We might disagree on these questions,  but such debate pushes us back into the realm of quote-unquote subjective estimations. They highlight that whatever citation counts measure, it is perhaps only tangentially related to knowledge-production. And being cited constitutes only one part of an academic vocation in any case; what about the “impact” a teacher exercises by helping her students learn how to think critically about international affairs, even if those students don’t cite her published work because they don’t go into academia? It is not obvious who ‘wins’ in that case, the highly cited scholar or the inspiring teacher.

This leads to the practical issue, which we might call the performativity problem inherent to these kinds of efforts to systematically assess impact and productivity. Once we establish a certain statistic as a metric for productivity, we change the game and give the players—which means: us and our colleagues—a new set of goals to aim for and rules to adhere to. The effort to measure scholarly productivity thus becomes a self-fulfilling prophecy, as we literally write and talk a revised set of scholarly norms into existence.

Unlike in baseball, where a new statistic once proposed has to be assessed for its actual contribution to the commonly-understood point of the game, productivity metrics in academia constitute novel goals and shape subsequent scholarly efforts in accord with them.

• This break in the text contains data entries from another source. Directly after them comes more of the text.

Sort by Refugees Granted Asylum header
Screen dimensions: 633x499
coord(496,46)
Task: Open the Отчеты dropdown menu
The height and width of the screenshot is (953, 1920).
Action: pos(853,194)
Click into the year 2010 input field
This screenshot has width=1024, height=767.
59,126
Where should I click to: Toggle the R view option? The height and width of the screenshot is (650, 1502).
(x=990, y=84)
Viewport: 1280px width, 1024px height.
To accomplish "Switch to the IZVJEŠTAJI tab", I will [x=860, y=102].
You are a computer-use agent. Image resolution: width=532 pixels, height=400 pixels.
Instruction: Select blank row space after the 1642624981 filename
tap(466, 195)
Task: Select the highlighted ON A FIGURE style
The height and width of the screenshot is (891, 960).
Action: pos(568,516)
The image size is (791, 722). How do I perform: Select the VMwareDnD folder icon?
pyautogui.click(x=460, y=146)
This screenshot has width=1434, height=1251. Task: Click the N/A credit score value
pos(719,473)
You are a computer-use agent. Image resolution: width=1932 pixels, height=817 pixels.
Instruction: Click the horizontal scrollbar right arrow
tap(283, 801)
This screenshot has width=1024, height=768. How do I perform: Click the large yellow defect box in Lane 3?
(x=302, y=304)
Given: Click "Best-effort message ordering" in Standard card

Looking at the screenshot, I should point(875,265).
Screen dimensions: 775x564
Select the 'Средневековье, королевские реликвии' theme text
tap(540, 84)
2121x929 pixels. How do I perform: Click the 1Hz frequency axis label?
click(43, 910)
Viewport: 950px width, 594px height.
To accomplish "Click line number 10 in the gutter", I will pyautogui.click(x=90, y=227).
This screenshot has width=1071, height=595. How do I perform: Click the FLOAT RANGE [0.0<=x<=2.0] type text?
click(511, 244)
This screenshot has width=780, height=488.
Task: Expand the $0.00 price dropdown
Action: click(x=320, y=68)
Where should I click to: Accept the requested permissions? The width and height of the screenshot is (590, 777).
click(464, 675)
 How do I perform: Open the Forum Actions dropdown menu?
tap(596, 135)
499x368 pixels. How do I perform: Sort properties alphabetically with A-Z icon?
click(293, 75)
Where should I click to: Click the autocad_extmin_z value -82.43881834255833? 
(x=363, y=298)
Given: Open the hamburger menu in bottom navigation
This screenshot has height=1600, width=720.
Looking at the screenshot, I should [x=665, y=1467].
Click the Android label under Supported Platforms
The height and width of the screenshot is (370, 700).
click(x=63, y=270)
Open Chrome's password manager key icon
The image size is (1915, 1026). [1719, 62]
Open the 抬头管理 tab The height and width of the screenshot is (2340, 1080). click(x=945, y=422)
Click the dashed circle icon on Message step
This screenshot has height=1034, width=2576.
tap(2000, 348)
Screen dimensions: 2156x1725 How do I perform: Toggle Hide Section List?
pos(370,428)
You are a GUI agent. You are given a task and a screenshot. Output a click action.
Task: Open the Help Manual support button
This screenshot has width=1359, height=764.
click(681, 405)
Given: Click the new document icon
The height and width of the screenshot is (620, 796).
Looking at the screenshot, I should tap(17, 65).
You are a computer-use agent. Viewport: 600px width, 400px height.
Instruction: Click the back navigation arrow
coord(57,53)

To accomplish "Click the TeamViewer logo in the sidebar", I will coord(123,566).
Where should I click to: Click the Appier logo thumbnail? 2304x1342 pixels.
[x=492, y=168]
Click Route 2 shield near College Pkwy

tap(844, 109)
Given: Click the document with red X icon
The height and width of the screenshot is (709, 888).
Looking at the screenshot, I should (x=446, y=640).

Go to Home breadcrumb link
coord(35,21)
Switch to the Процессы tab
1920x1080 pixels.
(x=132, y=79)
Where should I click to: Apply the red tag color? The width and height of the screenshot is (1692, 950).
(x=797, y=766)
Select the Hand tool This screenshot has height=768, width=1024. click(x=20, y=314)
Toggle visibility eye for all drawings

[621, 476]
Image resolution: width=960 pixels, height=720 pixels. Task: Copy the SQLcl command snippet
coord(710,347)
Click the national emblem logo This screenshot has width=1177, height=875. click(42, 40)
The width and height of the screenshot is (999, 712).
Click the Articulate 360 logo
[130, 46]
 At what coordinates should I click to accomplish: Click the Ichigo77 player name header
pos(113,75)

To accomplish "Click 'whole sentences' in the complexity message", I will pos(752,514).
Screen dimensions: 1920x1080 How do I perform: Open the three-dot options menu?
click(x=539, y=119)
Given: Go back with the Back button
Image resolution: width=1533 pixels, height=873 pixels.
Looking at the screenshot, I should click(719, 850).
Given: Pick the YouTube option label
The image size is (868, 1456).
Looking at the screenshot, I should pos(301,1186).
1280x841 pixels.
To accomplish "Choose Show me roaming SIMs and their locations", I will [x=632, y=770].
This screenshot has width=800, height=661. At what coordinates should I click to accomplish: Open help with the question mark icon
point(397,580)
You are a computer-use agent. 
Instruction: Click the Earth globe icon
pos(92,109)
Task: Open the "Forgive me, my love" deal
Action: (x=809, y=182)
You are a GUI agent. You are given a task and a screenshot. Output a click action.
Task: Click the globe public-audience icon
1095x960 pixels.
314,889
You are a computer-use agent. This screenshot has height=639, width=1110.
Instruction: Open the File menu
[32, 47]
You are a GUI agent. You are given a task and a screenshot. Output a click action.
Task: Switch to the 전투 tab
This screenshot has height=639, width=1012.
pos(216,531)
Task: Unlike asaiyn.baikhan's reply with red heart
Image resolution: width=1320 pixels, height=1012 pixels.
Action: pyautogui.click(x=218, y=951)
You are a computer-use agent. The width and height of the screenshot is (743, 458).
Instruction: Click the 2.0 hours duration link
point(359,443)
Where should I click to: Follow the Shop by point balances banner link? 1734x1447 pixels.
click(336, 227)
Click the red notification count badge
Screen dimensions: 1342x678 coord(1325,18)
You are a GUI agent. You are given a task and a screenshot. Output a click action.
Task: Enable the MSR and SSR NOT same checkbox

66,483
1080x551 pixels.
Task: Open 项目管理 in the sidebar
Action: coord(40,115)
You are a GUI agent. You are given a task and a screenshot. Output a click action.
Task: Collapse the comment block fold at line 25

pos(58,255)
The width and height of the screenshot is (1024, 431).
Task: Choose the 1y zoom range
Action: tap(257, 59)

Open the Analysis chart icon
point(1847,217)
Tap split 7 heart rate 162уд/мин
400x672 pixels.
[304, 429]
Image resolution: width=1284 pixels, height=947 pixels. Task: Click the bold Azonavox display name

Witness academic journals striving to increase their impact factors, or UK departments striving to do better in the REF/RAE process , or departments engaging in efforts to increase their ranking in the TRIP survey. This is nothing new, of course. An entire industry dedicates itself to helping students improve their scores on various standardized tests.  Consultants and evaluators take up the same role with respect to academic institutions and departments. The means becomes an end in itself, and the measurement becomes a goal.

Now, this problem is less pronounced in professional baseball, precisely because players’ efforts to increase his OPS actually do contribute to their team’s proclivity to score runs. Do our efforts to publish pieces more likely to be cited actually contribute to knowledge, or to the education of our students and the broader public? Unless we are absolutely sure that they do, we should be cautious in our claims about any metric for scholarly productivity.

Indeed, consider a well-rehearsed process that obtains when creating metrics for activities that involve difficult-to-measure and difficult-to-define outputs: given a choice between “intangibles” and “numbers,” people almost always choose numbers because they create the veneer of objectivity—of unbiased—measures. Of course, what undergirds those numbers often entails a host of less than “unbiased” forces. When it comes to citations and publication, such forces include so-called citation cartels and other aspects of disciplinary politics. Such factors are inevitable, of course, but metrics such as the h-index don’t really substitute for them so much as risk hiding their operation.

Again, this would prove less of a concern in the absence of performativity dynamics. But these dynamics mean that the more that rely on them, the more they’ll function to allocate academic status and prestige in ways that render them real. If we use productivity measures to allocate funding, for example, then more ‘productive’ scholars and departments will enjoy more resources, and thus prove better able, all things being equal, to succeed at those measures.

Before we know it, we’ve transformed academia into something that looks a lot like baseball.

But academia isn’t baseball. And it shouldn’t be.